- [Stored items]:
-*-
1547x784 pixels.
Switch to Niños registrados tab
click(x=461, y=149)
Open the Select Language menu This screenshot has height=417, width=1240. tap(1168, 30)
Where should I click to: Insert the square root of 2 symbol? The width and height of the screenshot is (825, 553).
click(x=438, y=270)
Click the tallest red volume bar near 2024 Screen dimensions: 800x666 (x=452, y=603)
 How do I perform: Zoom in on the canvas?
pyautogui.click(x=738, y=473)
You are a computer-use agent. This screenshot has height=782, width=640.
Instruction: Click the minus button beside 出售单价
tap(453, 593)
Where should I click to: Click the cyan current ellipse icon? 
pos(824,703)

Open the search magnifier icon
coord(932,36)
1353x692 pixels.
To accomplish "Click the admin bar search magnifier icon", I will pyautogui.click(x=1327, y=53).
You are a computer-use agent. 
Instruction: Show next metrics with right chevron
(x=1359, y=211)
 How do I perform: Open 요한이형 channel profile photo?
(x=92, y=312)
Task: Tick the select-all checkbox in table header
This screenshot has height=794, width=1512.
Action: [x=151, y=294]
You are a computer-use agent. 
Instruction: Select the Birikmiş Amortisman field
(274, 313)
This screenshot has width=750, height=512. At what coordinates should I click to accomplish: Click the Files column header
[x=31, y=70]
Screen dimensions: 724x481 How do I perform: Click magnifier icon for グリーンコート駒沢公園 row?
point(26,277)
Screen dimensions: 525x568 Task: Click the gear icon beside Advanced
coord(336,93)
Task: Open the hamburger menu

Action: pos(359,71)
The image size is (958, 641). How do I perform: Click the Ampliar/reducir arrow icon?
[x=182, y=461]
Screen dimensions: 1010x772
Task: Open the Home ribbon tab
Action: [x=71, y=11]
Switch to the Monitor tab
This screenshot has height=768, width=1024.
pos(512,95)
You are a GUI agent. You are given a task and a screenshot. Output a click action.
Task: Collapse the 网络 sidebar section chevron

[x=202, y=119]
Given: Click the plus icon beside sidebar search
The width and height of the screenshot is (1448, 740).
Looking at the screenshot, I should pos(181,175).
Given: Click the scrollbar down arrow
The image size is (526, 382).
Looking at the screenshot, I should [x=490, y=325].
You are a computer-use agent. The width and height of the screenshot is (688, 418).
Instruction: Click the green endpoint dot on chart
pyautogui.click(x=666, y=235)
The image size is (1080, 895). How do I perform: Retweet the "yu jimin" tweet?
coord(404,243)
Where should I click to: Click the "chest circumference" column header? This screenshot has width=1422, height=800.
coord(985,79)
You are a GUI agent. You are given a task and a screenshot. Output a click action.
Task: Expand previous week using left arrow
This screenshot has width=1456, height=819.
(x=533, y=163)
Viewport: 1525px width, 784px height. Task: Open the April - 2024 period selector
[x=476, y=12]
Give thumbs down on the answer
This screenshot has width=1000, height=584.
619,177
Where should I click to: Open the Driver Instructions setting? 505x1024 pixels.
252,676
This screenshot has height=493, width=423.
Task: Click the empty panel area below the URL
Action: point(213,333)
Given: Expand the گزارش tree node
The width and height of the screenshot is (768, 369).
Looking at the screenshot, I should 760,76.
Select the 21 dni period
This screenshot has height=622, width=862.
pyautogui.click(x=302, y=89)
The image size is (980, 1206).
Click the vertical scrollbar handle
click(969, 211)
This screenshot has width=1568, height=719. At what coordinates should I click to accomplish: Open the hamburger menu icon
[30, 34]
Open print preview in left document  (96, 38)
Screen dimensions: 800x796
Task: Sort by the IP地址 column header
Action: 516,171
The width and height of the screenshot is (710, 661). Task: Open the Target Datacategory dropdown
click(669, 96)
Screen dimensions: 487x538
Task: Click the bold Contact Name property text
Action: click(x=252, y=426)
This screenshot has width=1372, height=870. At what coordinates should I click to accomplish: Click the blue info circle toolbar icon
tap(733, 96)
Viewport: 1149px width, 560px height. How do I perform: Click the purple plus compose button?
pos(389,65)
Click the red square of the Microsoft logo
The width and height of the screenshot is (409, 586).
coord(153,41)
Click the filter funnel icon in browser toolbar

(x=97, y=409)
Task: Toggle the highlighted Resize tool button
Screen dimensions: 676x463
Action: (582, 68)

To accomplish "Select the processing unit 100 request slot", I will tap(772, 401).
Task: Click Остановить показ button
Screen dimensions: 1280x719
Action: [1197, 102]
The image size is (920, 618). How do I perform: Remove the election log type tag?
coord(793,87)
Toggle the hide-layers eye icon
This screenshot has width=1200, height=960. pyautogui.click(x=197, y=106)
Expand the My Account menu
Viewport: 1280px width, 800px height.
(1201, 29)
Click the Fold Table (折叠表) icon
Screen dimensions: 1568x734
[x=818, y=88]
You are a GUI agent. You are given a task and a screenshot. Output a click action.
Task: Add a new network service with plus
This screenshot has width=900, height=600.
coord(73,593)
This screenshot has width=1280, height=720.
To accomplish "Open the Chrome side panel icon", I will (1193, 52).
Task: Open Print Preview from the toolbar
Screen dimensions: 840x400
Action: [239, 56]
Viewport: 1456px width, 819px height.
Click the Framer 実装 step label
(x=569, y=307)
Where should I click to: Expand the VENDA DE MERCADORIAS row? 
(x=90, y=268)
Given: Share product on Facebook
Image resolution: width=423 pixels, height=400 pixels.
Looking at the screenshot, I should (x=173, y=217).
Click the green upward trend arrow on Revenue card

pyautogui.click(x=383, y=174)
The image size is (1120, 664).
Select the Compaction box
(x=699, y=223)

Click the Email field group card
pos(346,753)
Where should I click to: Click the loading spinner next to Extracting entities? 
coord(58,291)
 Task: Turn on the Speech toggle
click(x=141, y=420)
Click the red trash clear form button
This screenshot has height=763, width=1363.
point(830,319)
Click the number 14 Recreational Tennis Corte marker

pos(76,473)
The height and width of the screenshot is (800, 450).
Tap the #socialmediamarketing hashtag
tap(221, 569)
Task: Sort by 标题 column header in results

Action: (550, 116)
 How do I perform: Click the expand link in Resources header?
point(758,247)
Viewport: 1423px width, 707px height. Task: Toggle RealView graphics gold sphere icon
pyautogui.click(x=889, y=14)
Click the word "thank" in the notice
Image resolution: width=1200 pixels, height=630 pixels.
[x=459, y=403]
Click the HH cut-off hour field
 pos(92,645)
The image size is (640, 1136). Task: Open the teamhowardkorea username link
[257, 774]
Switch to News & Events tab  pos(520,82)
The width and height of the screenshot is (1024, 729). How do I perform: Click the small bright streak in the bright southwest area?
-*-
- [Task item]: Print all of the entries again, exactly as written.

- [Solution for this exercise]:
1547x784 pixels.
Switch to Niños registrados tab
click(x=461, y=149)
Open the Select Language menu This screenshot has height=417, width=1240. tap(1168, 30)
Where should I click to: Insert the square root of 2 symbol? The width and height of the screenshot is (825, 553).
click(x=438, y=270)
Click the tallest red volume bar near 2024 Screen dimensions: 800x666 (x=452, y=603)
 How do I perform: Zoom in on the canvas?
pyautogui.click(x=738, y=473)
You are a computer-use agent. This screenshot has height=782, width=640.
Instruction: Click the minus button beside 出售单价
tap(453, 593)
Where should I click to: Click the cyan current ellipse icon? 
pos(824,703)

Open the search magnifier icon
coord(932,36)
1353x692 pixels.
To accomplish "Click the admin bar search magnifier icon", I will pyautogui.click(x=1327, y=53).
You are a computer-use agent. 
Instruction: Show next metrics with right chevron
(x=1359, y=211)
 How do I perform: Open 요한이형 channel profile photo?
(x=92, y=312)
Task: Tick the select-all checkbox in table header
This screenshot has height=794, width=1512.
Action: [x=151, y=294]
You are a computer-use agent. 
Instruction: Select the Birikmiş Amortisman field
(274, 313)
This screenshot has width=750, height=512. At what coordinates should I click to accomplish: Click the Files column header
[x=31, y=70]
Screen dimensions: 724x481 How do I perform: Click magnifier icon for グリーンコート駒沢公園 row?
point(26,277)
Screen dimensions: 525x568 Task: Click the gear icon beside Advanced
coord(336,93)
Task: Open the hamburger menu

Action: pos(359,71)
The image size is (958, 641). How do I perform: Click the Ampliar/reducir arrow icon?
[x=182, y=461]
Screen dimensions: 1010x772
Task: Open the Home ribbon tab
Action: [x=71, y=11]
Switch to the Monitor tab
This screenshot has height=768, width=1024.
pos(512,95)
You are a GUI agent. You are given a task and a screenshot. Output a click action.
Task: Collapse the 网络 sidebar section chevron

[x=202, y=119]
Given: Click the plus icon beside sidebar search
The width and height of the screenshot is (1448, 740).
Looking at the screenshot, I should pos(181,175).
Given: Click the scrollbar down arrow
The image size is (526, 382).
Looking at the screenshot, I should [x=490, y=325].
You are a computer-use agent. The width and height of the screenshot is (688, 418).
Instruction: Click the green endpoint dot on chart
pyautogui.click(x=666, y=235)
The image size is (1080, 895). How do I perform: Retweet the "yu jimin" tweet?
coord(404,243)
Where should I click to: Click the "chest circumference" column header? This screenshot has width=1422, height=800.
coord(985,79)
You are a GUI agent. You are given a task and a screenshot. Output a click action.
Task: Expand previous week using left arrow
This screenshot has width=1456, height=819.
(x=533, y=163)
Viewport: 1525px width, 784px height. Task: Open the April - 2024 period selector
[x=476, y=12]
Give thumbs down on the answer
This screenshot has width=1000, height=584.
619,177
Where should I click to: Open the Driver Instructions setting? 505x1024 pixels.
252,676
This screenshot has height=493, width=423.
Task: Click the empty panel area below the URL
Action: point(213,333)
Given: Expand the گزارش tree node
The width and height of the screenshot is (768, 369).
Looking at the screenshot, I should 760,76.
Select the 21 dni period
This screenshot has height=622, width=862.
pyautogui.click(x=302, y=89)
The image size is (980, 1206).
Click the vertical scrollbar handle
click(969, 211)
This screenshot has width=1568, height=719. At what coordinates should I click to accomplish: Open the hamburger menu icon
[30, 34]
Open print preview in left document  (96, 38)
Screen dimensions: 800x796
Task: Sort by the IP地址 column header
Action: 516,171
The width and height of the screenshot is (710, 661). Task: Open the Target Datacategory dropdown
click(669, 96)
Screen dimensions: 487x538
Task: Click the bold Contact Name property text
Action: click(x=252, y=426)
This screenshot has width=1372, height=870. At what coordinates should I click to accomplish: Click the blue info circle toolbar icon
tap(733, 96)
Viewport: 1149px width, 560px height. How do I perform: Click the purple plus compose button?
pos(389,65)
Click the red square of the Microsoft logo
The width and height of the screenshot is (409, 586).
coord(153,41)
Click the filter funnel icon in browser toolbar

(x=97, y=409)
Task: Toggle the highlighted Resize tool button
Screen dimensions: 676x463
Action: (582, 68)

To accomplish "Select the processing unit 100 request slot", I will tap(772, 401).
Task: Click Остановить показ button
Screen dimensions: 1280x719
Action: [1197, 102]
The image size is (920, 618). How do I perform: Remove the election log type tag?
coord(793,87)
Toggle the hide-layers eye icon
This screenshot has width=1200, height=960. pyautogui.click(x=197, y=106)
Expand the My Account menu
Viewport: 1280px width, 800px height.
(1201, 29)
Click the Fold Table (折叠表) icon
Screen dimensions: 1568x734
[x=818, y=88]
You are a GUI agent. You are given a task and a screenshot. Output a click action.
Task: Add a new network service with plus
This screenshot has width=900, height=600.
coord(73,593)
This screenshot has width=1280, height=720.
To accomplish "Open the Chrome side panel icon", I will (1193, 52).
Task: Open Print Preview from the toolbar
Screen dimensions: 840x400
Action: [239, 56]
Viewport: 1456px width, 819px height.
Click the Framer 実装 step label
(x=569, y=307)
Where should I click to: Expand the VENDA DE MERCADORIAS row? 
(x=90, y=268)
Given: Share product on Facebook
Image resolution: width=423 pixels, height=400 pixels.
Looking at the screenshot, I should (x=173, y=217).
Click the green upward trend arrow on Revenue card

pyautogui.click(x=383, y=174)
The image size is (1120, 664).
Select the Compaction box
(x=699, y=223)

Click the Email field group card
pos(346,753)
Where should I click to: Click the loading spinner next to Extracting entities? 
coord(58,291)
 Task: Turn on the Speech toggle
click(x=141, y=420)
Click the red trash clear form button
This screenshot has height=763, width=1363.
point(830,319)
Click the number 14 Recreational Tennis Corte marker

pos(76,473)
The height and width of the screenshot is (800, 450).
Tap the #socialmediamarketing hashtag
tap(221, 569)
Task: Sort by 标题 column header in results

Action: (550, 116)
 How do I perform: Click the expand link in Resources header?
point(758,247)
Viewport: 1423px width, 707px height. Task: Toggle RealView graphics gold sphere icon
pyautogui.click(x=889, y=14)
Click the word "thank" in the notice
Image resolution: width=1200 pixels, height=630 pixels.
[x=459, y=403]
Click the HH cut-off hour field
 pos(92,645)
The image size is (640, 1136). Task: Open the teamhowardkorea username link
[257, 774]
Switch to News & Events tab  pos(520,82)
The width and height of the screenshot is (1024, 729). How do I perform: Click the small bright streak in the bright southwest area?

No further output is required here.